Pathological crying or laughter and pseudobulbar affect can mislead clinicians and patients regarding the presence of MDD. This often-inappropriate affect is spontaneous and may be incongruent with the patient’s thought content; neurovegetative symptoms of depression may be minimal or absent between affective displays. For unclear reasons, pathological crying is sometimes ameliorated with use of low-dose tricyclic antidepressants (TCAs), even in the absence of a mood disorder. However, although many different classes of psychotropic agents have been reported as useful in the treatment of this condition, none has been shown to be effective in large, well-controlled trials.23
Other brain-related disorders (e.g., Parkinson’s disease [PD], Alzheimer’s disease [AD], and temporal lobe epilepsy [TLE]) also create perplexing problems for the diagnosis and treatment of depression. Apathy, masked facies, cognitive slowing, sleep disturbance, and fatigue are features of both PD and depression that complicates diagnosis. In addition, there is a significant co-morbidity with respect to the presence of depressive symptoms and PD, with 20% to 40% of those with PD meeting criteria for MDD,24–26 and several investigations have shown that in general, the presence or absence of neurovegetative symptoms does not help separate depression from underlying PD. However, two symptoms (appetite disturbance and early-morning awakening) have discriminative power for the diagnosis of depression. The symptoms that correlate most significantly with depression in those patients with PD, as measured by the Hamilton Depression Scale,27 were suicidal thoughts and feelings of guilt.28 The highest correlations using the Montgomery-Asberg Depression Rating Scale29 were observed for depression (0.75) and anhedonia (0.74).30
The pathophysiology of PD also overlaps with that of MDD. Reduced catecholamine neurotransmitter release in the midbrain is implicated in both conditions; thus, interesting possibilities for treating both conditions with the same medication are raised.
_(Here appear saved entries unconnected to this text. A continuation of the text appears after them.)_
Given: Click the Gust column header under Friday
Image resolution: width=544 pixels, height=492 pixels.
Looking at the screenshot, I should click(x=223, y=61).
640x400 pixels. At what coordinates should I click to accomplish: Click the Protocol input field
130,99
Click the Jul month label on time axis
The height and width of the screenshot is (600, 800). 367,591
Unfortunately, convincing evidence regarding the notion that improvement in dyskinetic movements with dopaminergic treatment lessens depression is lacking. Selective serotonin reuptake inhibitors (SSRIs) can lessen depression in this population; however, they may worsen dyskinesia through reduction of dopamine release that accompanies increased serotonin receptor activity. However, conclusive evidence that dyskinesia worsens in PD with the use of SSRIs is lacking. Electroconvulsive therapy (ECT) is effective in both MDD and PD,31–33 relieving depression, and reducing parkinsonian symptoms for several weeks or longer.
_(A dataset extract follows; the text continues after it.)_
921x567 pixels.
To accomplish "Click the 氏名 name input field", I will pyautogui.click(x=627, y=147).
Alzheimer’s disease shares several features with PD and MDD.34 All three have depleted brainstem aminergic nerve cell function. This common pathology contributes to apathy, impaired concentration, and reduced short-term memory that is seen in all three. The high co-morbidity of MDD in AD and PD is also understandable. MDD may be the initial presentation in late-life AD and is prominent in the differential diagnosis for reversible dementias.35 In addition, depression at any time in life appears to increase one’s risk for AD.
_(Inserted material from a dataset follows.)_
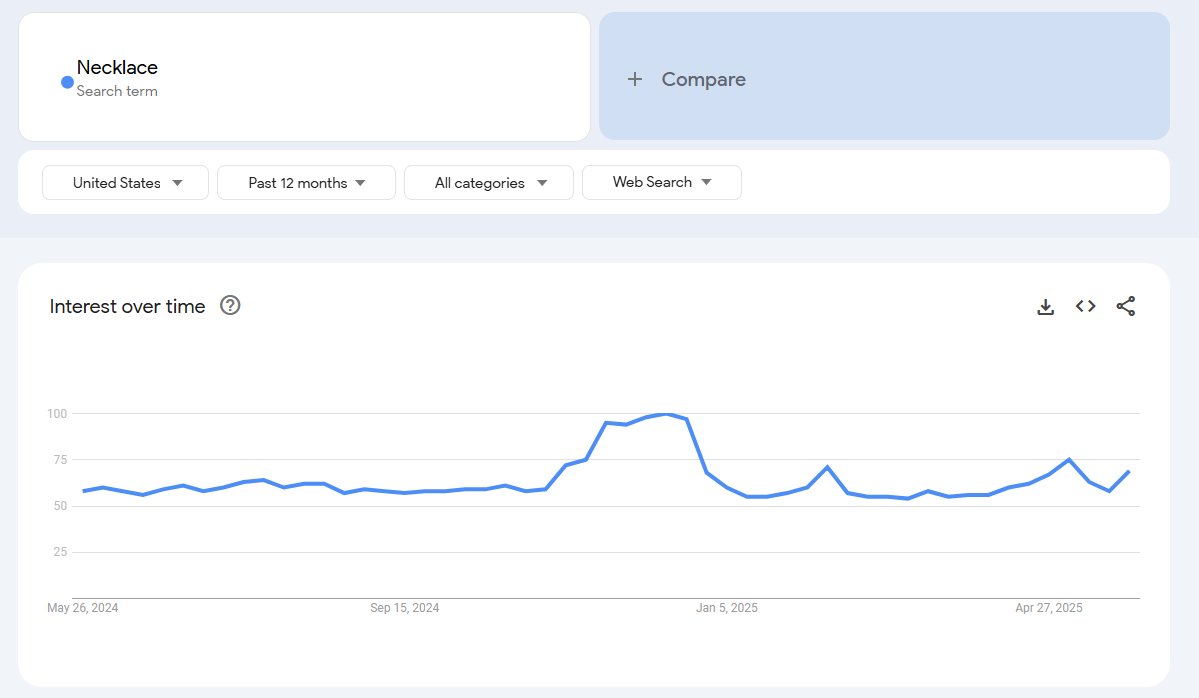Open the embed code icon
This screenshot has height=698, width=1199.
tap(1085, 306)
TLE, including complex partial seizures, is the type of epilepsy most commonly (approximately 20%) associated with psychiatric findings; 14% of these patients exhibit psychosis during postictal and interictal states.18,21 Care is needed to make psychiatric diagnoses associated with TLE while the patient has a clear sensorium, not when the patient is ictal or in a postictal state.